R) Ho sempre ritenuto il racconto come una versione fisicamente più breve di un romanzo, ma non per questo meno importante o meno significativa: quali altre definizioni esistono?
D) Come ha scelto il titolo del suo libro più recente?
R) Molto banalmente: ho preso il titolo del primo racconto contenuto nel libro, Il tempio nella palude, e l’ho riportato nella copertina, seguendo l’esempio di molte altre opere prima della mia.
D) Quanto tempo ha impiegato per scriverlo?
R) La pubblicazione online degli episodi che formano il primo volume è intercorsa, per la precisione, dall’11 gennaio 2008 all’11 luglio 2008, inclusi. Successivamente, nel momento in cui ho deciso per la pubblicazione cartacea, sono stati necessari circa due mesi per la revisione dell’opera.
D) Ha vinto premi letterari?
R) Tre edizioni del premio Pierino e le Muse organizzato dall’I.T.C.S. Pietro Verri, su un totale di cinque anni nei quali partecipai. Forse non possono essere considerati “veri premi”, ma ne vado orgoglioso… in fondo è anche durante quegli anni che ho ripreso confidenza con la scrittura, ponendomi in confronto con delle vere scadenze.
D) Crede nei premi letterari?
R) Sono una possibilità di mettersi in gioco.
Una possibilità a cui, però, non dover prestare fede assoluta sia dal lato degli autori che da quello dei lettori, dove la loro assegnazione o la loro assenza di assegnazione non deve essere vista come una “promozione” o una “bocciatura” del proprio operato. Un po’ come i premi cinematografici in fondo…

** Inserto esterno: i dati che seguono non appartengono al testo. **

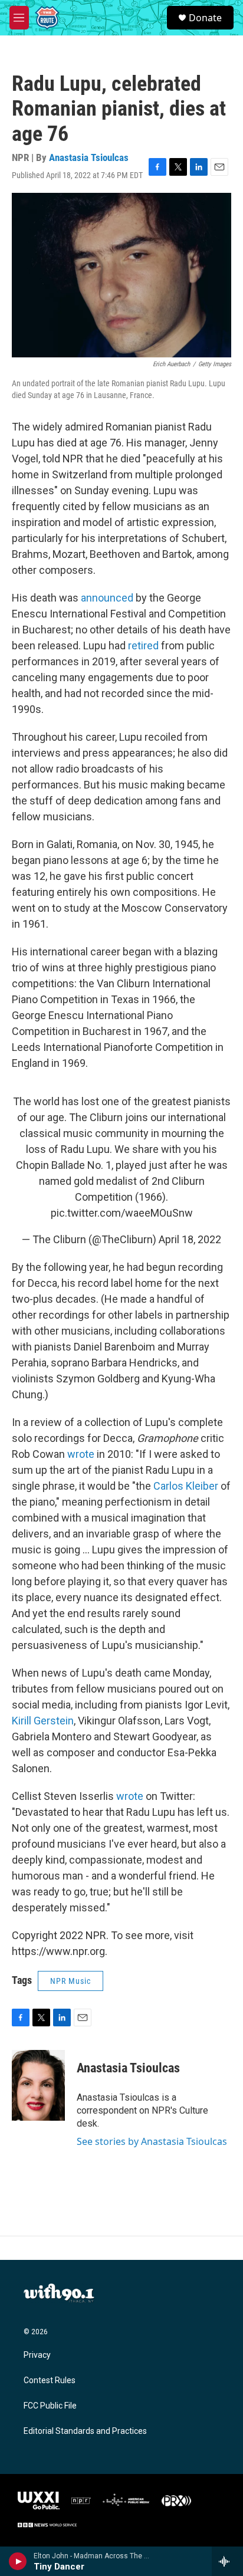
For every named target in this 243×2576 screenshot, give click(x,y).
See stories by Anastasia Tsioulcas (152, 2141)
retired (143, 645)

D) Ha altri progetti in cantiere?
R) Finché riuscirò a portare avanti l’opera di Midda’s Chronicles sarò felice di proseguirla.
Oggi, 2 marzo 2009, ho pubblicato il mio quattrocento diciassettesimo episodio, penultimo del decimo racconto dal titolo Il collezionista di sassi, ed ho idee per proseguire almeno per altri quattro anni…
Auguratemi in bocca al lupo… e che crepi il bracconiere!